-- Activity --
Pictures do not belong in the output. Reproduce exactly the lines from the start of the records through the line with "[Reddit] (166, 1379)".

-- Supplied records --
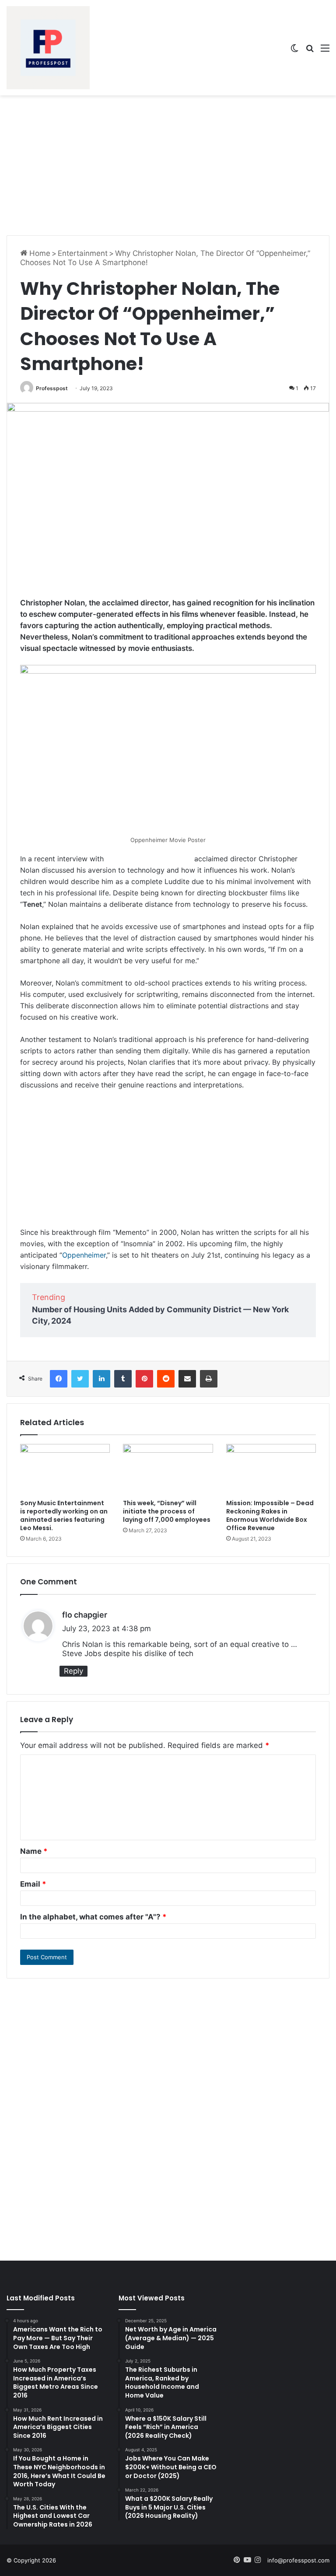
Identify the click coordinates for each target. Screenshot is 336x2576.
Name (34, 1851)
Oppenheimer (84, 1255)
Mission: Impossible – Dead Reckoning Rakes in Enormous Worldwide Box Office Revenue (270, 1515)
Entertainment (83, 253)
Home (38, 253)
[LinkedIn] (101, 1379)
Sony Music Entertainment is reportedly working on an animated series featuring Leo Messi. (64, 1515)
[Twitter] (80, 1379)
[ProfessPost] (48, 47)
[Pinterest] (144, 1379)
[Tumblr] (123, 1379)
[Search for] (309, 51)
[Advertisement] (168, 165)
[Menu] (325, 51)
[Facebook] (58, 1379)
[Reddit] (166, 1379)
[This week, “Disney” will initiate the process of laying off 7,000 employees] (168, 1469)
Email (33, 1884)
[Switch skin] (294, 51)
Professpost (52, 388)
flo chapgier (84, 1614)
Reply (73, 1671)
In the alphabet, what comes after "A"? (93, 1916)
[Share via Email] (187, 1379)
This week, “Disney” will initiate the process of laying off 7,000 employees (166, 1511)
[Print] (208, 1379)
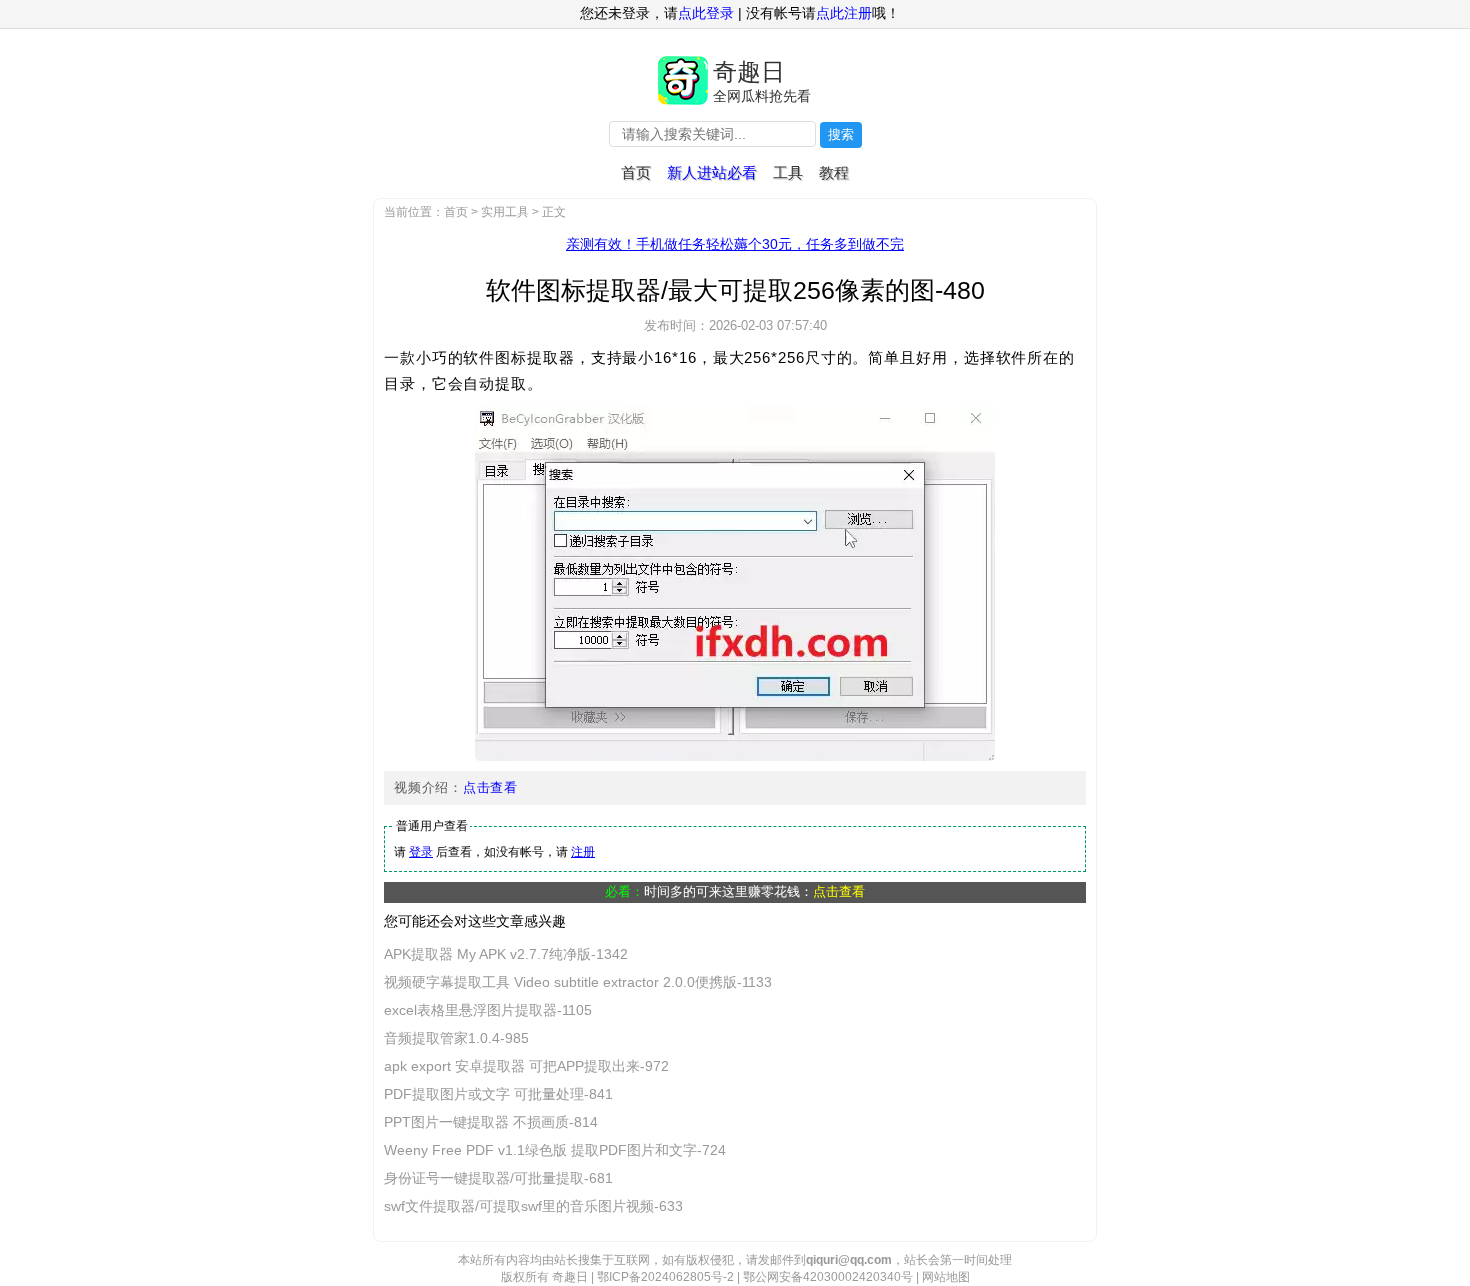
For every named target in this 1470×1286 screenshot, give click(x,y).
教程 (834, 172)
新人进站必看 (712, 172)
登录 (421, 852)
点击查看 (490, 787)
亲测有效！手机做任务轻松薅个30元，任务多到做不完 (735, 244)
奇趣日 (749, 71)
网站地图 (946, 1277)
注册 (583, 852)
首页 (636, 172)
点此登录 (706, 13)
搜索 (841, 134)
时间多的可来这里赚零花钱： (754, 891)
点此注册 (844, 13)
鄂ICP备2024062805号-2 (665, 1277)
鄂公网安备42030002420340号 (828, 1277)
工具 (788, 172)
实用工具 (505, 212)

-- Answer to this task --
Identify the click coordinates for each target. Screenshot is 336x2576.
Name (34, 1851)
Oppenheimer (84, 1255)
Mission: Impossible – Dead Reckoning Rakes in Enormous Worldwide Box Office Revenue (270, 1515)
Entertainment (83, 253)
Home (38, 253)
[LinkedIn] (101, 1379)
Sony Music Entertainment is reportedly working on an animated series featuring Leo Messi. (64, 1515)
[Twitter] (80, 1379)
[ProfessPost] (48, 47)
[Pinterest] (144, 1379)
[Tumblr] (123, 1379)
[Search for] (309, 51)
[Advertisement] (168, 165)
[Menu] (325, 51)
[Facebook] (58, 1379)
[Reddit] (166, 1379)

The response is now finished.